Complications from peripheral nerve blocks are rare, but can be potentially catastrophic (e.g., systemic local anesthetic toxicity).30 As US-guided regional anesthesia continues to be increasingly utilized in the ED, the authors aimed to assess how effectively key concepts about patient safety were being taught. The group composition on the two training days of the study did not vary significantly, with similar pre- and post-test score improvements obtained from both groups.

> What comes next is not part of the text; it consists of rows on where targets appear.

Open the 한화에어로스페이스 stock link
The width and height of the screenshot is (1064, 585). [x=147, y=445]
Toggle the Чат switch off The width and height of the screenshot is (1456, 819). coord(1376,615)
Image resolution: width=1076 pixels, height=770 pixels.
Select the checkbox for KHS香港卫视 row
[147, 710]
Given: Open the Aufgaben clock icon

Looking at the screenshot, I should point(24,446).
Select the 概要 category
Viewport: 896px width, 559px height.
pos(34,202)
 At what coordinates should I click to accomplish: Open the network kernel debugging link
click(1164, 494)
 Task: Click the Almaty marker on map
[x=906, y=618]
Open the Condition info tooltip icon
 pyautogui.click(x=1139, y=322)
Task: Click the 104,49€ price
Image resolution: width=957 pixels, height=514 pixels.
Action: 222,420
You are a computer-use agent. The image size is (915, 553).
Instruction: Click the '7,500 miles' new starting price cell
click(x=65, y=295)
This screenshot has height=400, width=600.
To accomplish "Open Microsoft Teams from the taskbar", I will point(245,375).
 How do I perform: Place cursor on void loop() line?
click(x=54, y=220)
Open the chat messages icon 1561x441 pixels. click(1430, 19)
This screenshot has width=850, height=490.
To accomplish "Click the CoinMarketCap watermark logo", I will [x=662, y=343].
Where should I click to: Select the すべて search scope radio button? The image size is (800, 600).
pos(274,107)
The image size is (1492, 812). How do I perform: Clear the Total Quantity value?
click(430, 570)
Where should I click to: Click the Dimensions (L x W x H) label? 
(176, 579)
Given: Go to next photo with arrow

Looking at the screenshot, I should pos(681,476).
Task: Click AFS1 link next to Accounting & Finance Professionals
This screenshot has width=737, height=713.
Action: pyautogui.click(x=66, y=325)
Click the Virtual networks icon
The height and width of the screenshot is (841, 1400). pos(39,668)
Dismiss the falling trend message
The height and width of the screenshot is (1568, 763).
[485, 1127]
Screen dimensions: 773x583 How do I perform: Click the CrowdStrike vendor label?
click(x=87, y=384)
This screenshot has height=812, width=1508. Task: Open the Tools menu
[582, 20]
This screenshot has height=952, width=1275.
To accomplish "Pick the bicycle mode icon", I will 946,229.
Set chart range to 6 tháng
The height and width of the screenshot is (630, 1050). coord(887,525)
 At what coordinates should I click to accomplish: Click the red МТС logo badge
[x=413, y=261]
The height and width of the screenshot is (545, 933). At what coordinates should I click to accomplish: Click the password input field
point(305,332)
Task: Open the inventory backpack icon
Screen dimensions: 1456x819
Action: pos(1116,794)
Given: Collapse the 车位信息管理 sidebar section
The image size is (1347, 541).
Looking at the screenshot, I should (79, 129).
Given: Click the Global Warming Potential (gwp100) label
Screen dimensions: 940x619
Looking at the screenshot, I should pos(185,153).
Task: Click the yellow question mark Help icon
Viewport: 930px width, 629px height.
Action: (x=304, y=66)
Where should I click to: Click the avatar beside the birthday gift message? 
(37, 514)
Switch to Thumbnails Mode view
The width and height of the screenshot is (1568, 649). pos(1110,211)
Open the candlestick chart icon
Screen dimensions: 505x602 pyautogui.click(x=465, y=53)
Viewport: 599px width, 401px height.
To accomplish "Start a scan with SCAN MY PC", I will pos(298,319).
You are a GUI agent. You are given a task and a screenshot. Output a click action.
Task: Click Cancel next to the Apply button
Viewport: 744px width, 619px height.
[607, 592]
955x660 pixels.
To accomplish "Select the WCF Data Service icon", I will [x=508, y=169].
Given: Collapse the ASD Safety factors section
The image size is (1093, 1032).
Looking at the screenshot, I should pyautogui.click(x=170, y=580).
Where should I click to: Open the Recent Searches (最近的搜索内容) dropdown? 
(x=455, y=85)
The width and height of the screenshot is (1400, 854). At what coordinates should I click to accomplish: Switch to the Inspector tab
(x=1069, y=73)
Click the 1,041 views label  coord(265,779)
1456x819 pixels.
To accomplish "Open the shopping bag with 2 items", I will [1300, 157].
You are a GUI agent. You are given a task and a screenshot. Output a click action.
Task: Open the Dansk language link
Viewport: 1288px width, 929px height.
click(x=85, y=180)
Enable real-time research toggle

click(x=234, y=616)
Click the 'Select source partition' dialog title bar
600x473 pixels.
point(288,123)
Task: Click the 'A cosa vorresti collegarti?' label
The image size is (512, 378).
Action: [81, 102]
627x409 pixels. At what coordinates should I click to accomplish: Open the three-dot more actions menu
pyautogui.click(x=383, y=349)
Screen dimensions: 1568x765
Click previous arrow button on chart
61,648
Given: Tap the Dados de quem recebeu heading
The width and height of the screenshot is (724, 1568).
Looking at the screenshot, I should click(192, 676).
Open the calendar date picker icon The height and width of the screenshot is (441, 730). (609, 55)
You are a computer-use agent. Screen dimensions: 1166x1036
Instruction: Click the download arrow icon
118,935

The authors’ goal of obtaining a statistically significant overall improvement between the pre- and post-test scores was consistently realized. The combined results of participants’ correct pre-test answers was a mere 46% (n = 54) for the series of safety questions about local anesthetic dosage, concentration, nerve block technique, etc. (Appendix A). Following the training sessions, the combined participants scored an average overall correct response of 77% (n = 54) on post-tests. This suggests that our training protocol may have been effective at introducing important patient safety considerations for peripheral US-guided nerve blocks to participants.

Limitations

After analyzing our results and study design, we have identified several project limitations. First, we collected limited demographic data about the participants. We had only asked participants for information concerning their current training status (i.e., attending physician, resident physician and medical student). In future studies, demographic variables such as years in practice, number of years utilizing US technologies in EM settings and age of participants could be helpful for more detailed sub-group analysis. Additionally, the size of our community-based convenience sample was small. Although this project enrolled the majority of EM physicians in our Pontiac, Michigan institution, a larger sample size would be needed to perform more granular subgroup analyses. Furthermore, the pre- and post-session knowledge tests utilized during this study had not been previously validated. The questions were designed to target what the first two authors concluded to be the most important safety aspects of performing US-guided nerve blocks. Future training studies could include validated exams to more fully analyze learner outcomes.

CONCLUSIONS

Since ultrasound technology’s early adoption in the late 1980s, more powerful bedside machines are now readily available. This has allowed US-guided nerve blocks to become more common in today’s emergency medicine practice. As ultrasound technology has improved, so have the skills of those performing bedside US procedures. As a profession, we need to ensure that patient safety knowledge escalates at a similar rate of skill acquisition. These project results demonstrate the potential for success in teaching patient safety to EM physicians, residents and medical students to perform US-guided nerve blocks. In the future, similarly structured training protocols could be implemented when teaching emergency physicians to perform these valuable patient treatment skills with a bedside ultrasound.

The review of this manuscript was coordinated by SMRJ Chief Editor William Corser.

Funding

The authors report no external funding source for this study.

Conflict of Interest

The authors declare no conflict of interest.